Labor Day pays tribute to the hard work of American workers. We like to take advantage of not only a day of rest and enjoyment, but a long weekend! We enjoy leisure due to the fruits of the labor of many people. Hard work provides for the needs of the laborer and creates purpose and achievement. Workers’ contributions build a better world for each of us. Meanwhile Constitution Day and Citizenship day remind us of our nation’s unique system which strives to give each person a chance to better their lives. Through these rights given at birth or naturalization, a person has the ability to engage in serving our country and enjoying the benefits.
Remember Your Source
September is also filled with days honoring one’s family and ethnic roots. Grandparents Day and Step Family Day are relatable to many. These days encourage us to recognize and appreciate the values and heritage that were passed along from generations and married-in family. Native American Day and Hispanic Heritage Month are part of the observances that bring up questions of diversity and representation. Some results can end up negative if they do not encourage deeper understanding and growth. Rather than focusing on only a few themes that stereotype or propagate friction, it’s a good idea to bring out a variety of topics. We grow by understanding and appreciating the diversity of backgrounds, experiences, and abilities. We celebrate our shared values and victories. These stories of our sources can help us continue together with a better future.

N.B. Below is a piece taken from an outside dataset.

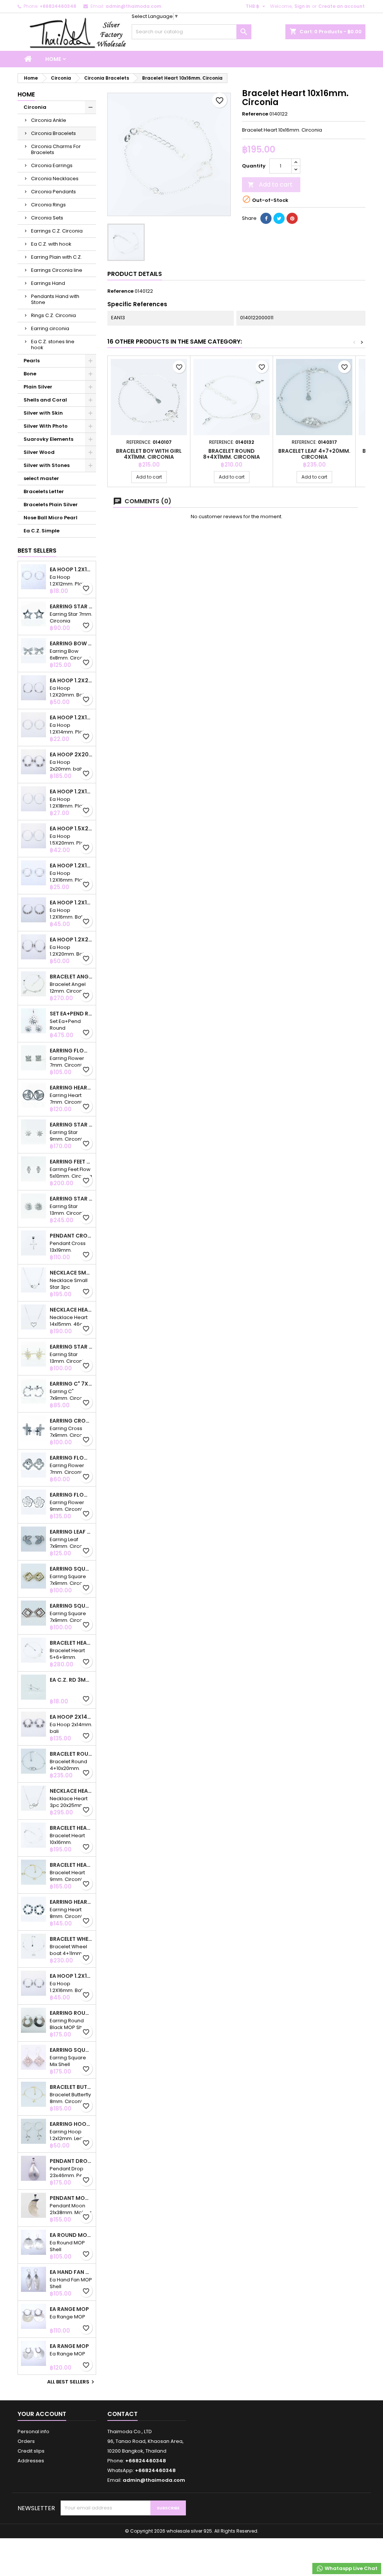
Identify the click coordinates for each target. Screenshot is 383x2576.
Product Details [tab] (134, 274)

It’s easy to let the month fly by without appreciating the value of each observance. The stories behind commemorations teach subsequent generations a community’s history, social and political customs. The stories we tell of events and our heritage give us a better appreciation for the people who went before us. They explain the world we know today. This month, look into the deeper meanings of these holidays yourself to celebrate your foundation and honor the life-changing events of the past!